[[ The input, beginning ]]

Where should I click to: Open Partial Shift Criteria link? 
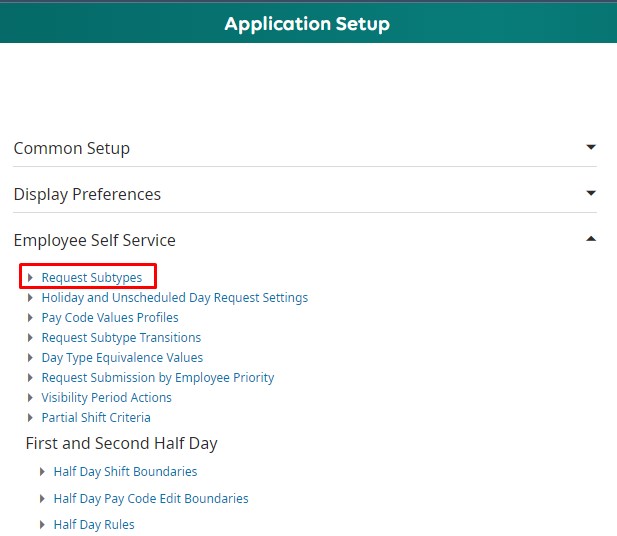(96, 418)
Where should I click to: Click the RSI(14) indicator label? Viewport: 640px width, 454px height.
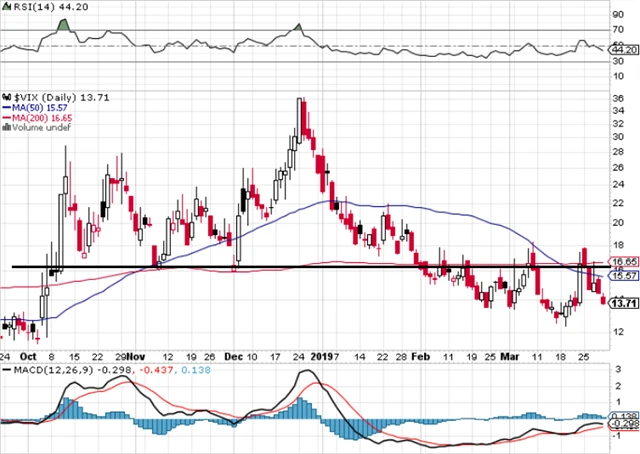(25, 9)
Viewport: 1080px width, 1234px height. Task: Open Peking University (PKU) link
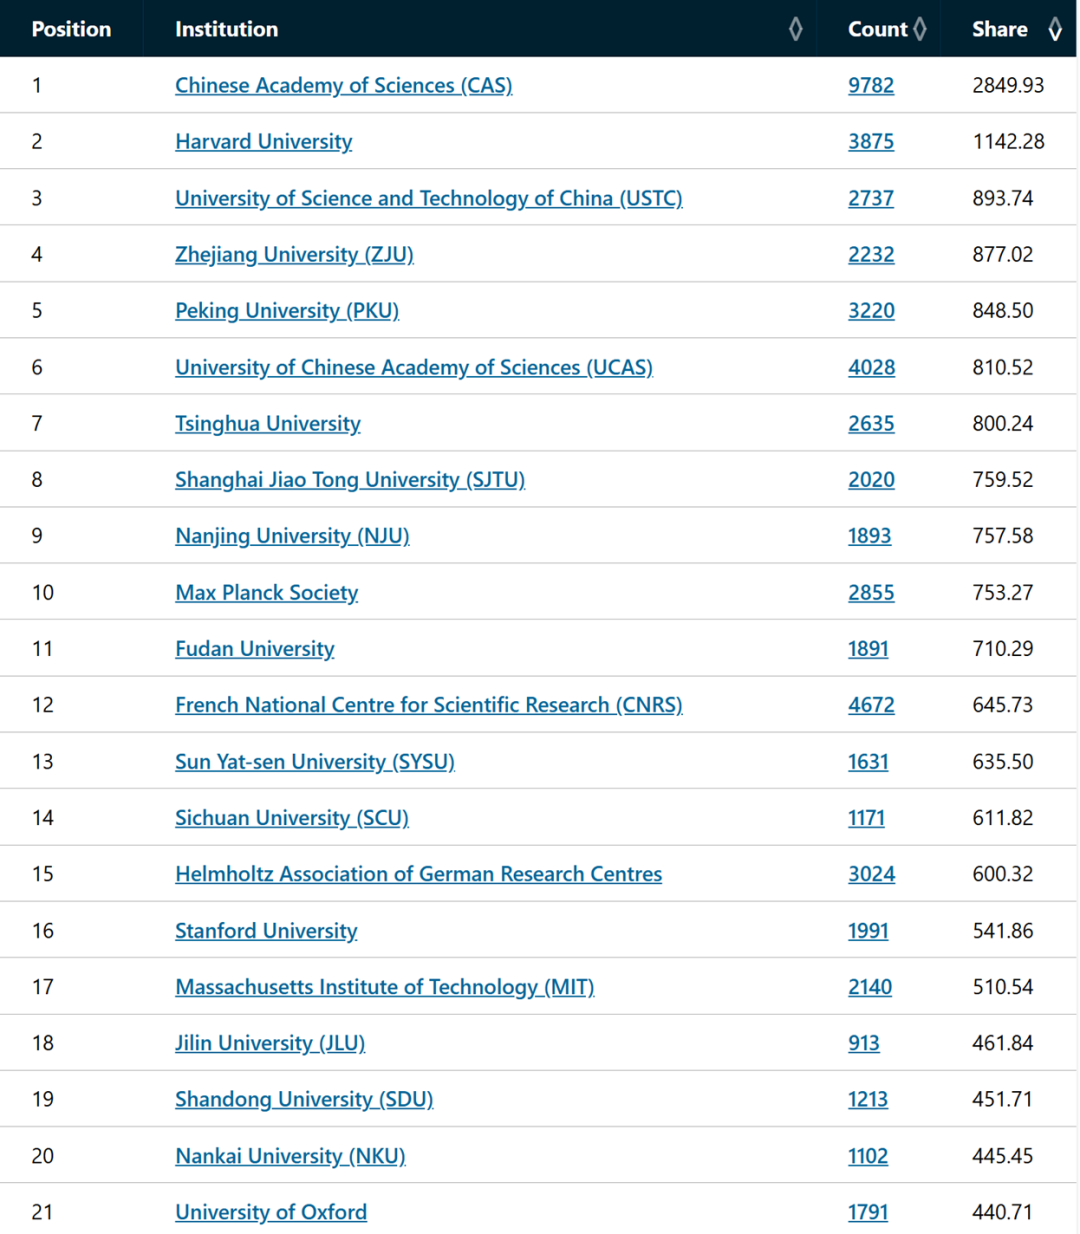[287, 311]
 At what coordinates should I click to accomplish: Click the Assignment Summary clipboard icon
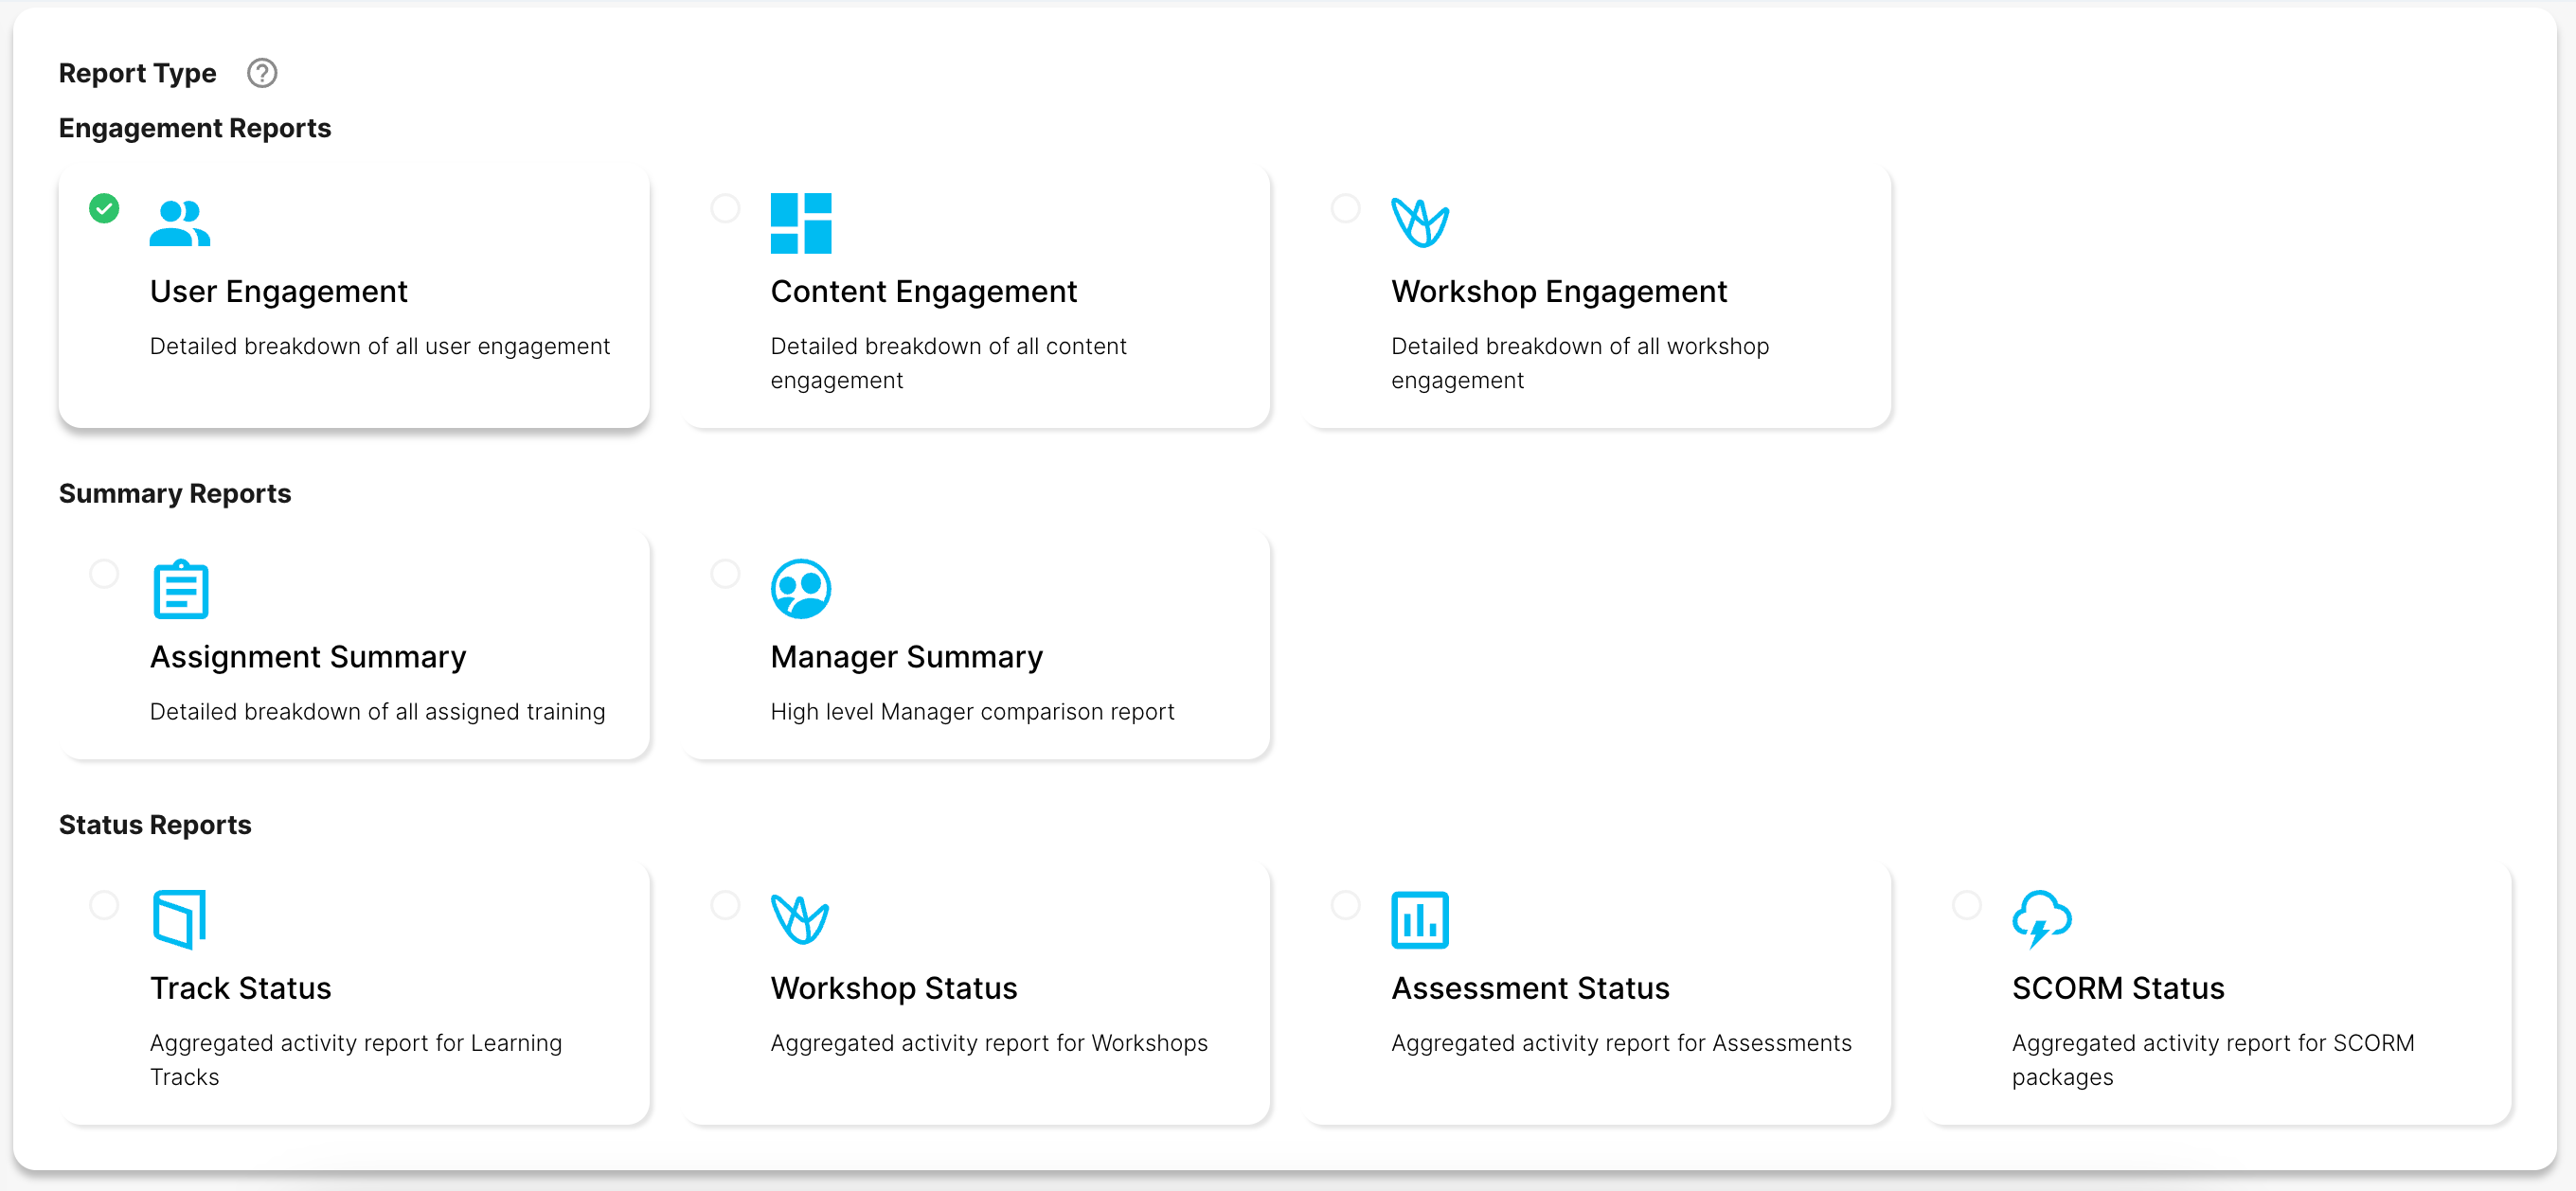[181, 589]
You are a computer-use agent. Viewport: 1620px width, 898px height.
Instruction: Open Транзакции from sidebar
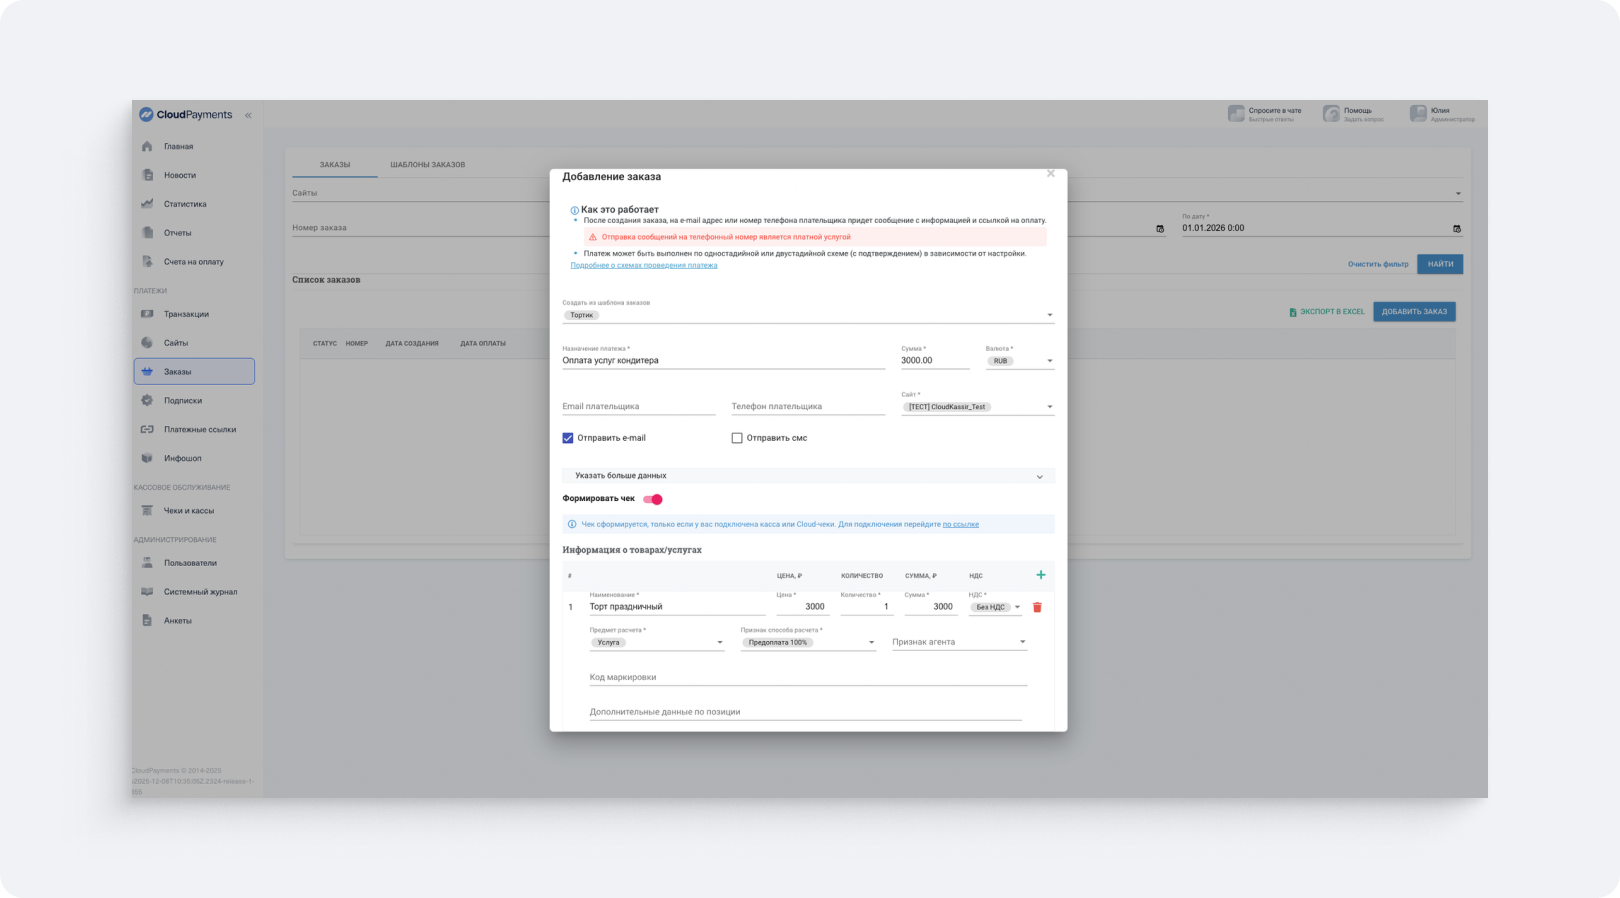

[[ The input, end ]]

- Assignment
Output the data exactly as it appears. The pictures do not belong in it.

- Answer for this exercise
Where should I click to: Open Partial Shift Criteria link? 
(96, 418)
Where should I click to: Click the RSI(14) indicator label? Viewport: 640px width, 454px height.
(25, 9)
Viewport: 1080px width, 1234px height. Task: Open Peking University (PKU) link
[287, 311]
 At what coordinates should I click to accomplish: Click the Assignment Summary clipboard icon
[181, 589]
You are a computer-use agent. Viewport: 1620px width, 898px height.
Instruction: Open Транзакции from sidebar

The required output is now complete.